Nachdem ich mir die Hardcover-Version von „Gimp 2.8“ von Bettina K. Lechner aus der Bücherei ausgeliehen habe, lese ich jetzt so ziemlich von Anfang an. Ich muß dabei feststellen, daß auch ich als langjähriger Gimp-Benutzer von diesem Buch bzw. von dem, was ich bisher gelesen habe, profitieren kann. Frau Lechner erklärt wirklich die kleinsten Details, die ich z. T. gar nicht mehr wahrnehme. So weist sie beispielsweise auf die Einstellmöglichkeit von Hoch- bzw. Querformat hin (S. 31). Das sind zwei kleine Icons, die ich bisher total übersehen hatte. Ich habe eben bei der Anlage eines neuen Dokuments ([Strg]+[N]) immer nur Höhe und Breite ins Fenster eingetippt. So ist dieses Buch ein gutes Nachschlagewerk, das mit 406 Seiten auch nicht übermäßig umfangreich ist und das im Großen und Ganzen auch für den Gimp 2.10 verwendet werden kann.

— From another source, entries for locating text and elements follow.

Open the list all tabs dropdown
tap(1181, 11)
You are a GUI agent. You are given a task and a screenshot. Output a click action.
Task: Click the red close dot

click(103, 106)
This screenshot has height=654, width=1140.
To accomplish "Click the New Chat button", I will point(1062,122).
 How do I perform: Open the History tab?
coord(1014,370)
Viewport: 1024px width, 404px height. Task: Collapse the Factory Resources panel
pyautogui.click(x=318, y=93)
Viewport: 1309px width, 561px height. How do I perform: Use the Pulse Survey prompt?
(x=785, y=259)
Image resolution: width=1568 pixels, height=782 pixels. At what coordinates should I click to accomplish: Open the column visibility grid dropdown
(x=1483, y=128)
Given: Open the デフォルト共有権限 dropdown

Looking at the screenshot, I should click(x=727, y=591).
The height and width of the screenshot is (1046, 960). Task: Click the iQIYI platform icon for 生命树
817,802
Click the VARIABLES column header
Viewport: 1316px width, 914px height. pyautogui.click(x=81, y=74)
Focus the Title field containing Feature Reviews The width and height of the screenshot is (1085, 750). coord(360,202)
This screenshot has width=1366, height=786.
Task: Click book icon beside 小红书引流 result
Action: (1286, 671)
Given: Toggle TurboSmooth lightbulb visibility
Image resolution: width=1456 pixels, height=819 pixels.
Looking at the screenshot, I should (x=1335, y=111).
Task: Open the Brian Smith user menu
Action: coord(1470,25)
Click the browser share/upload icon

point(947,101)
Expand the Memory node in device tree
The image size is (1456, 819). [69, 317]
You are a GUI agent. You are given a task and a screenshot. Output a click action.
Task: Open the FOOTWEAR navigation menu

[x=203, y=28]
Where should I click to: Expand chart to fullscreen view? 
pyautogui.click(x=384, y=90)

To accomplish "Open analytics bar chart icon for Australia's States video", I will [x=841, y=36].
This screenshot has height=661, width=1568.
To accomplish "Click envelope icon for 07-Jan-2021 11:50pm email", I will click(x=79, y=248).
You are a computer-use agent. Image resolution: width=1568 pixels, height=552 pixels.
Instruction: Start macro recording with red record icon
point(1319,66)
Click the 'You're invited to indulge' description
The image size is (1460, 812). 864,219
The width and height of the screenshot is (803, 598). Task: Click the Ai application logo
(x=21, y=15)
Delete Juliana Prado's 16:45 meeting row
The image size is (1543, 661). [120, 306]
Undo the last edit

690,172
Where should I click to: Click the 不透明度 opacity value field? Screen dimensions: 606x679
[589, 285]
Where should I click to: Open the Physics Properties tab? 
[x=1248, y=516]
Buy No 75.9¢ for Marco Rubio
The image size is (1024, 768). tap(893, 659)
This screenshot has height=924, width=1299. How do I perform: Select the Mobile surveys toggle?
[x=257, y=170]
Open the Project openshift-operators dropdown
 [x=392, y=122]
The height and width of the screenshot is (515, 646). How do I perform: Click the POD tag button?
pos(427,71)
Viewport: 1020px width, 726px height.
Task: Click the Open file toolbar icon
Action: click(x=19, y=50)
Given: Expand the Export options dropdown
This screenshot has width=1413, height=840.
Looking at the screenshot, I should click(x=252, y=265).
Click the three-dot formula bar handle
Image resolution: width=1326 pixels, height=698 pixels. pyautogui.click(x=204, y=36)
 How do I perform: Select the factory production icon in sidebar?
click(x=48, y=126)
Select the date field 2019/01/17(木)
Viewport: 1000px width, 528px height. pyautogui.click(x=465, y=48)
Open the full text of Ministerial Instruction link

Leider ist die Printausgabe mittlerweile vergriffen und eine – evt. aktualisierte – Neuauflage lt. Verlag nicht geplant. Erhältlich ist nur noch das E-Book.

E-Books

Der Verlag O’Reilly hat mir ja ein PDF von Bettina K. Lechners Buch über den Gimp 2.8 zur Verfügung gestellt. Ich habe mich auch wirklich bemüht, das PDF durchzulesen, aber ich finde das doch so schwierig, daß ich beschlossen habe, doch keine Besprechnung zu schreiben. Schade eigentlich, denn das Buch ist wirklich sehr kenntnisreich und sympathisch geschrieben. Ich habe aber schon Probleme, wenn ich mir nur ein einziges Kapitel durchlese. Wenn ich die Seite umblättern will, springt mir das PDF viel zu weit nach unten, so daß ich die betreffende Seite nur mit Mühe wiederfinde, und das wie gesagt bei einem Buch von über 400 Seiten. Vielleicht leihe ich mir das Buch aus der Bibliothek aus und schreibe wenigstens noch eine kürzere Besprechung. Ich dachte ja auch, daß ich wegen der auf mich zukommenden CinePaint-Dokumentation keine Zeit mehr für Buchbesprechungen haben würde, aber das mit CinePaint verzögert sich doch, wie lange, weiß ich nicht.